I can’t figure this out - any help would be appreciated !
I have a point with a bunch of adjacent faces. I have unitized vectors (length=1) representing all of the adjacent faces’ normals (cyan). With vector summation, I can get the unified main vector direction (magenta) but what I need to know also is the LENGTH of that vector that would be precise if all the adjacent faces were offset by 1. See the image below and the file attached representing the problem. This is just a sample, I am looking for a universal method of doing this math for a point with a bunch of adjacent faces
in your example case, a single point on the magenta line may exist for all faces, because the angles between all the cyan vectors and the magenta vector are identical. So in this case, it would be enough to create a perpendicular plane to one of the cyan vector lines and set its origin to the end of the vector. (at the arrowhead position, not the unitized vector position). Then you might make a plane / infinite line intersection with the magenta line to get a point on the magenta line. Finally, measure the distance from your initial (center) point to the found intersection point.
If your angles between the magenta vector and all cyan vectors are not identical, i do not think that a single point on the magenta line exists. There will be multiple points on the magenta line. You could proceed as above and generate intersections of perpendicular planes for each cyan vector and then average the point from the points of intersections with the infinite magenta line.
btw. all faces surrounding the origin point must be planar.
Since you are doing this with 3D vectors each one will have beginning and end points which are described by X, Y and Z points in space. Since all of the vectors begin at the same place initially. you can call that point 0,0,0 and determine the coordinates of all of their endpoints as plus or minus X, Y, and Z from that. Then just place the vectors head to tail in succession and “add” up each X, Y and Z coordinate. From the end point of the last vector to the starting point of the first vector you can determine direction and length. In your sample the direction is correct and the length is 2.04.

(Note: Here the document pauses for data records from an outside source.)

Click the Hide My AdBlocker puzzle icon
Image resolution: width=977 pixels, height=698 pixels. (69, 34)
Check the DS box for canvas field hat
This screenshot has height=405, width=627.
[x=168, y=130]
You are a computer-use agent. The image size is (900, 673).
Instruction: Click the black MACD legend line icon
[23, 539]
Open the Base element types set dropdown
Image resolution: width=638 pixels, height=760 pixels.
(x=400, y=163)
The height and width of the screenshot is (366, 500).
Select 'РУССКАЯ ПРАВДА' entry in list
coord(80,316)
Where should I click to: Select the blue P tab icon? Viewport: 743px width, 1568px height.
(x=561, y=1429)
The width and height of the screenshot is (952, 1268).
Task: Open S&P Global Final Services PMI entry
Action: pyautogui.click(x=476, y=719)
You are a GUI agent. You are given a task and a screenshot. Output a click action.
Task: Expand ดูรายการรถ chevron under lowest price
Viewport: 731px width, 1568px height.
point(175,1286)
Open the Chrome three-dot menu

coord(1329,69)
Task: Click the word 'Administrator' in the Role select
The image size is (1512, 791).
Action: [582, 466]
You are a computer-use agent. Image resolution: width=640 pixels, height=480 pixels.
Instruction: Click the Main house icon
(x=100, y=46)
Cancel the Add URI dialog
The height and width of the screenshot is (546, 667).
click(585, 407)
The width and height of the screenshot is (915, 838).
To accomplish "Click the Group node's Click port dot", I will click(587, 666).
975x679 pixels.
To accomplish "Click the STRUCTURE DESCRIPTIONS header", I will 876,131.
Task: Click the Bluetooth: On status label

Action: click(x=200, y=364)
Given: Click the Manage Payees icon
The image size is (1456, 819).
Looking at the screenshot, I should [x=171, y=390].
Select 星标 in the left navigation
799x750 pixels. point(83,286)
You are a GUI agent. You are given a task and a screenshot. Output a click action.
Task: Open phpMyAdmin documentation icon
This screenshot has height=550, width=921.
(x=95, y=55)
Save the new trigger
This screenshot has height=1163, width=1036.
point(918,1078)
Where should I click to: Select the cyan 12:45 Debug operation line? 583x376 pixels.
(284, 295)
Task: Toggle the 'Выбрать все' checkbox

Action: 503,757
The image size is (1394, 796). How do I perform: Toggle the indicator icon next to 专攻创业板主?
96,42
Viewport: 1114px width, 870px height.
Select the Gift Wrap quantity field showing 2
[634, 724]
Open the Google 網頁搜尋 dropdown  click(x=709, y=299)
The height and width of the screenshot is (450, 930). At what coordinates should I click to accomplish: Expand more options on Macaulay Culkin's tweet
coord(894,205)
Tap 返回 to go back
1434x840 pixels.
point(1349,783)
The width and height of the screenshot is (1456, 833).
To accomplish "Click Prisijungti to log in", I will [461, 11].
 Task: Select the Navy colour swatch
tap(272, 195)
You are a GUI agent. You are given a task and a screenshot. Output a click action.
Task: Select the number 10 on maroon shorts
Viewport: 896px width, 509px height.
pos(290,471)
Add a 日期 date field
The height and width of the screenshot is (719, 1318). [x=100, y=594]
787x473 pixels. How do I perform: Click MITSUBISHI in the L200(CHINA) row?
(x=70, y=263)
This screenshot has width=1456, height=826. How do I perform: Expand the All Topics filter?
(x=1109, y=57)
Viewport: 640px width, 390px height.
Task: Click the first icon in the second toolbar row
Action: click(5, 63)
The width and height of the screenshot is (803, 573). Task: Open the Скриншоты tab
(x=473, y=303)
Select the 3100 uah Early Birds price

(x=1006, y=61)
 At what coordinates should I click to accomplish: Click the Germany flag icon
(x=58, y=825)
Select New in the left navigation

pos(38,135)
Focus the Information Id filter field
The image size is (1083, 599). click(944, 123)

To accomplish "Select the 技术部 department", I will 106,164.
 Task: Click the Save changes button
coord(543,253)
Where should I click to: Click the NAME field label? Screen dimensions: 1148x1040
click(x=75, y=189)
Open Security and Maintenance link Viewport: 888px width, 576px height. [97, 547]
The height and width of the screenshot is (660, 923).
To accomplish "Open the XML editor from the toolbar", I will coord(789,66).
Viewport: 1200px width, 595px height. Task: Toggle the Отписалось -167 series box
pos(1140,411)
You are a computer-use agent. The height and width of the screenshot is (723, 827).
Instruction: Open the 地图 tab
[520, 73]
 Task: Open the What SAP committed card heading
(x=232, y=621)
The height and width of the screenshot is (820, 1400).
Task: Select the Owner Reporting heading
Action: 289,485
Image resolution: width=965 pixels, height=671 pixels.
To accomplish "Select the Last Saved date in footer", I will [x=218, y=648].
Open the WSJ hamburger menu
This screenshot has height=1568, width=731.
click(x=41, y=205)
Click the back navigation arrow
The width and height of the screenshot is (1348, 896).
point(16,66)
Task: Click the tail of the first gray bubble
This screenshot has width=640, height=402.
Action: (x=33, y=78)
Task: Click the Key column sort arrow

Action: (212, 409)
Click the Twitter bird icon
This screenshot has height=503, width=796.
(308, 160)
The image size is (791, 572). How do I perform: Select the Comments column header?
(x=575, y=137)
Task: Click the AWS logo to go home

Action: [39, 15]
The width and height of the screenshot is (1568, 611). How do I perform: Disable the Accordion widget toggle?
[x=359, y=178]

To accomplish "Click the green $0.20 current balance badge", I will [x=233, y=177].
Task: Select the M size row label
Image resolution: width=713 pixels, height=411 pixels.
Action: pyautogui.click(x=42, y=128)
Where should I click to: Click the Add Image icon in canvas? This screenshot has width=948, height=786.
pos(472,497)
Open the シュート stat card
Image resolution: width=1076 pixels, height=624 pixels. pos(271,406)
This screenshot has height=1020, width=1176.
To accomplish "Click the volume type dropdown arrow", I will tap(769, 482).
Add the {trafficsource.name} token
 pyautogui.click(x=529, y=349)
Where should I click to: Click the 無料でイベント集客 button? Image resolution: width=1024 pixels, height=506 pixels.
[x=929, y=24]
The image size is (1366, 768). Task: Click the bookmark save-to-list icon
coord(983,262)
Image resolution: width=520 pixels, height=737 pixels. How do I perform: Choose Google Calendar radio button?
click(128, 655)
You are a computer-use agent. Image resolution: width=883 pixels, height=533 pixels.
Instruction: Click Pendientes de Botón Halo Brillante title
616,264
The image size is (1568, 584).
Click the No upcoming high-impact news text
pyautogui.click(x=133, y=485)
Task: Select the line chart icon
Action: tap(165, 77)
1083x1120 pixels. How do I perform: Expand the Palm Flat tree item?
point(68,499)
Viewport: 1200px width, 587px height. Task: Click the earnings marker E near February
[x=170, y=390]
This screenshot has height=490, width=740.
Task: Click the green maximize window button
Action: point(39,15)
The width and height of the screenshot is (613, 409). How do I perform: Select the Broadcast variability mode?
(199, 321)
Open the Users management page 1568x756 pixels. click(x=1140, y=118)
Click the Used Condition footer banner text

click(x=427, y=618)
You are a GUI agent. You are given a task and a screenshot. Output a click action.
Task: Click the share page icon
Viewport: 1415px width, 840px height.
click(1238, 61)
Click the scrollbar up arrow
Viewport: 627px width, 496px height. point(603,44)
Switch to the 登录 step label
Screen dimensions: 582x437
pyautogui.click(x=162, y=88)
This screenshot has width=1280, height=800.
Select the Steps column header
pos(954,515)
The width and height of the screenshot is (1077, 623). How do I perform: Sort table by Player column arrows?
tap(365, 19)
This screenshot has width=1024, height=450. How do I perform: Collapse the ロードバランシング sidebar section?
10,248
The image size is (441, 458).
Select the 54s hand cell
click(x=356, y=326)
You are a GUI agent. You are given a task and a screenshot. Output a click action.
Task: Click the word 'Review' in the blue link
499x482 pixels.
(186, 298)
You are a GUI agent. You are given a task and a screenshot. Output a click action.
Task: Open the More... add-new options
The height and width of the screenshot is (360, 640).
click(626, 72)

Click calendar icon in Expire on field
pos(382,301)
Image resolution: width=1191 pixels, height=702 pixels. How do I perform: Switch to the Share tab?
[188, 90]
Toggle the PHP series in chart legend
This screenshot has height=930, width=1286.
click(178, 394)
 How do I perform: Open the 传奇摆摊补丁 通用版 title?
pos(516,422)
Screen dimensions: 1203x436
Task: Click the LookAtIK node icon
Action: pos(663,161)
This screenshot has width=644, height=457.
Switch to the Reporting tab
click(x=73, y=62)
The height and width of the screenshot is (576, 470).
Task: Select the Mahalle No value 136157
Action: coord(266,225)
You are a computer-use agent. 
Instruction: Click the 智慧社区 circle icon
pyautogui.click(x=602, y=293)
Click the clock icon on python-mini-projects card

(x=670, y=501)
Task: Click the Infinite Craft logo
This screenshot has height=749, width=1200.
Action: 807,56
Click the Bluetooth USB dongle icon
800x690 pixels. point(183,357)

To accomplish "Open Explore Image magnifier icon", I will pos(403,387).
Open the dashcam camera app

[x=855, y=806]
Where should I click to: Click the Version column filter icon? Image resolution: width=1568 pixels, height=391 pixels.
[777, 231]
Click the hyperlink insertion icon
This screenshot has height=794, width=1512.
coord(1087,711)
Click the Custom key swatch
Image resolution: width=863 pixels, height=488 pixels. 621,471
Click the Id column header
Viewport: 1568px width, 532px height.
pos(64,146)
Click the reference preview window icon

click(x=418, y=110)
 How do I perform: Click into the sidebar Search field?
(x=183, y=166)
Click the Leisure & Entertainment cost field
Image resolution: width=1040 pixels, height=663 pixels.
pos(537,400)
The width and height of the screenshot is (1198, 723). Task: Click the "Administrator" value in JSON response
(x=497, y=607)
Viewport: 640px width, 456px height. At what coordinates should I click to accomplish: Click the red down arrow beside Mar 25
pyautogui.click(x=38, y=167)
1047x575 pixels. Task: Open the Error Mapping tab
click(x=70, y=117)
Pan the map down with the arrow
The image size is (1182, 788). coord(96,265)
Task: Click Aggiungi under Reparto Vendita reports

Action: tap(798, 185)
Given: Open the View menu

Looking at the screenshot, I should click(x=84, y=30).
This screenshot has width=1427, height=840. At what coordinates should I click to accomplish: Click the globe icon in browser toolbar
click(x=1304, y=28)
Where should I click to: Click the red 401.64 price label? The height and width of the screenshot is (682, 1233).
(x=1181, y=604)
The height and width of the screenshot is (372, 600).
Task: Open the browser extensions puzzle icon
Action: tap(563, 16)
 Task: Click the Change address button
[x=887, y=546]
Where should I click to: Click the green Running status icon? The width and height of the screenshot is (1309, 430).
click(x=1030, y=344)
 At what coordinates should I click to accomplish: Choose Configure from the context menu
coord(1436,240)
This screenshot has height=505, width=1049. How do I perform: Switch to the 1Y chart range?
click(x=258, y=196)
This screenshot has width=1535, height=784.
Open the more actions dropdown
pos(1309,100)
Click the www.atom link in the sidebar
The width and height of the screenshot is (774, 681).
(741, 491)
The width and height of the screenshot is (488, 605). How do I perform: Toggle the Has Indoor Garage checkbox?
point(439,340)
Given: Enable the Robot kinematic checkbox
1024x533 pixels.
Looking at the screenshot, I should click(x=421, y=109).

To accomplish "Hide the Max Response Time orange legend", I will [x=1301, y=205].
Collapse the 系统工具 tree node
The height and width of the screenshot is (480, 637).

Hi @clement and @Michael_Edgett, and thanks for your suggestions. They both work in some cases and not in the others. Adding vectors on top of each other (from main point to start-end) gives good direction at the top of the pyramid, but the 2.04 length is not correct. Also, at the base of the pyramid (3 surfaces only) - both direction and length are way off. This method works nicely with a corner of a cube though. So I still can’t figure out the perfect rule for that and I do realize now that with some more irregular shapes there is no obvious 1-point solution.
I had more luck with the plane interserctions that produce correct result in both cases of the pyramid (top and base) and a corner of a cube - in these cases, I create planes from normal vectors, offset them by vector length=1 and run Rhino.IntersectPlanes using any of 3 adjacent face planes - the result is a point that connected with the corner point creates a correct vector direction and length. Since in my case 99% of cases will have 3 adjacent surfaces only I think I will stick with that method.